■ **Exercise brief**:
Gather every line of the items below that contains the string "screenshot". Case counts.

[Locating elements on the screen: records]

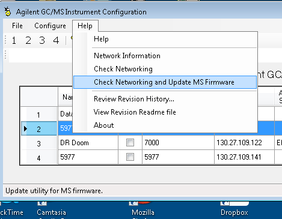Viewport: 282px width, 219px height.
Task: Toggle the checkbox in DR Doom row
Action: pos(130,143)
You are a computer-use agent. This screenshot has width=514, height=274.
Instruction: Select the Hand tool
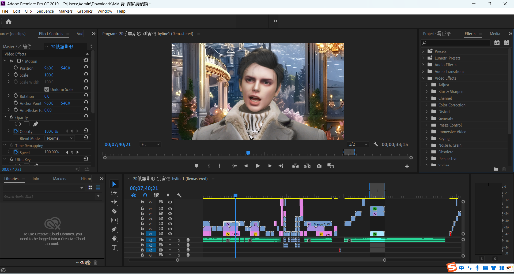coord(114,238)
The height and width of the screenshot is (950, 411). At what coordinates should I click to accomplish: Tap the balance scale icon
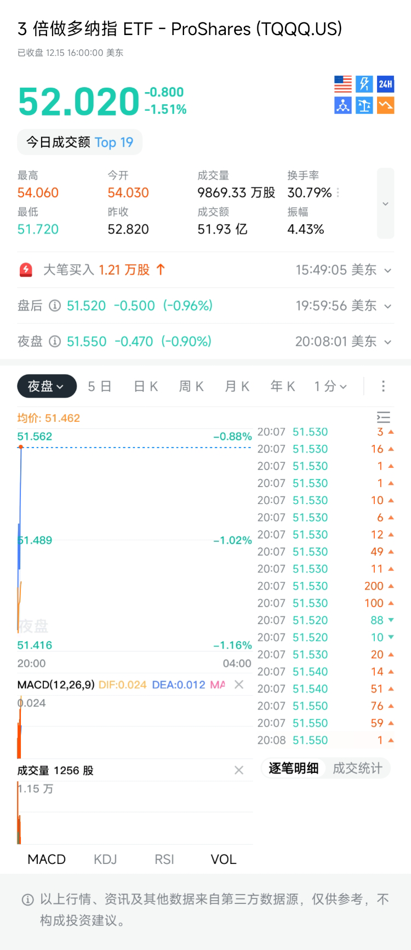[x=364, y=105]
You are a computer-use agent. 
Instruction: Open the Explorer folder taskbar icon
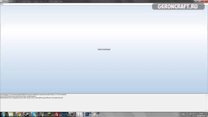11,114
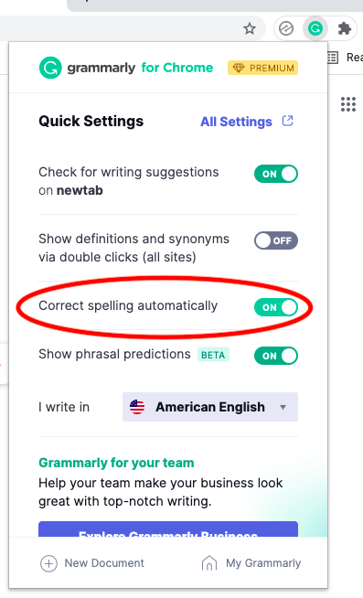Open All Settings link
Screen dimensions: 363x598
[236, 122]
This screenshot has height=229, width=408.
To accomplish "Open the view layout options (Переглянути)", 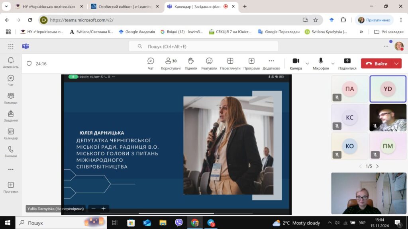I will pyautogui.click(x=230, y=63).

■ **Finished answer**:
You are a computer-use agent. This screenshot has width=514, height=274.
The height and width of the screenshot is (950, 411). At what coordinates should I click to accomplish: Tap the balance scale icon
This screenshot has height=229, width=408.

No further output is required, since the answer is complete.